Remember that the more users that have a plugin or theme installed, the more the target is for hackers to find an exploit.

Step back for sanitation and peace of mind

A final step in protecting irrevocable compromises is to keep backups secure. If there is an announcement of a bug found in a plugin or WordPress, you may be able to revert to a more secure installation or simply remove the affected files from the live website.

If the exploit is serious enough, you might want to have a fresh install of WordPress and just import your posts into the new secure installation.

While there are a million ways to back up your data, we’ll show you the most basic form of WordPress file backup using the built-in export tool.

This tool is located at Tools > Export in the WordPress dashboard.

The most basic form of WordPress file backup using the built-in export tool.

From there, you can manually export posts, pages, media files, or all content.

This will not save your theme or plugins in any way, nor any modified files like our custom_login.php page. However, in the event of a disaster, you will have secure backups of all your posts and pages to be easily imported to a new installation.

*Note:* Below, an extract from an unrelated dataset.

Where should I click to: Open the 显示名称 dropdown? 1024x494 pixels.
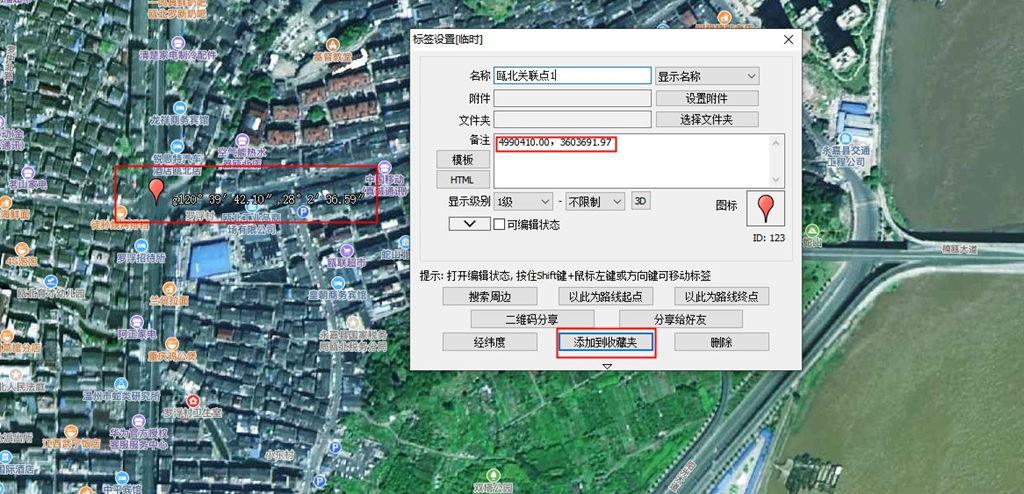[707, 76]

Other methods of backing up your files include exporting the entire SQL database. But once compromised, it’s hard to say exactly which files and data is at risk of a long-term backdoor. If your WordPress installation has been compromised, it’s best to start over on a fresh installation with as few files as possible.

Safety: endless work

While this guide only touches the surface of security, these are some of the most effective methods to avoid total WordPress compromise. These are the most widely used attack vectors by hackers and securing these systems will secure your site against the most common and automated attacks against WordPress installations around the world.

A strong username and password that are not easy to guess, a personalized login page, and up-to-date plugins, themes and basic installations will go a long way in securing your server. Combine that with solid backups and minimizing third-party tools, and hackers will have far fewer vectors to exploit against your WordPress installation.

Combining strong WordPress practices with strong server security practices such as encryption, firewalls, and malicious activity detection will keep your website secure and a safe place on the web!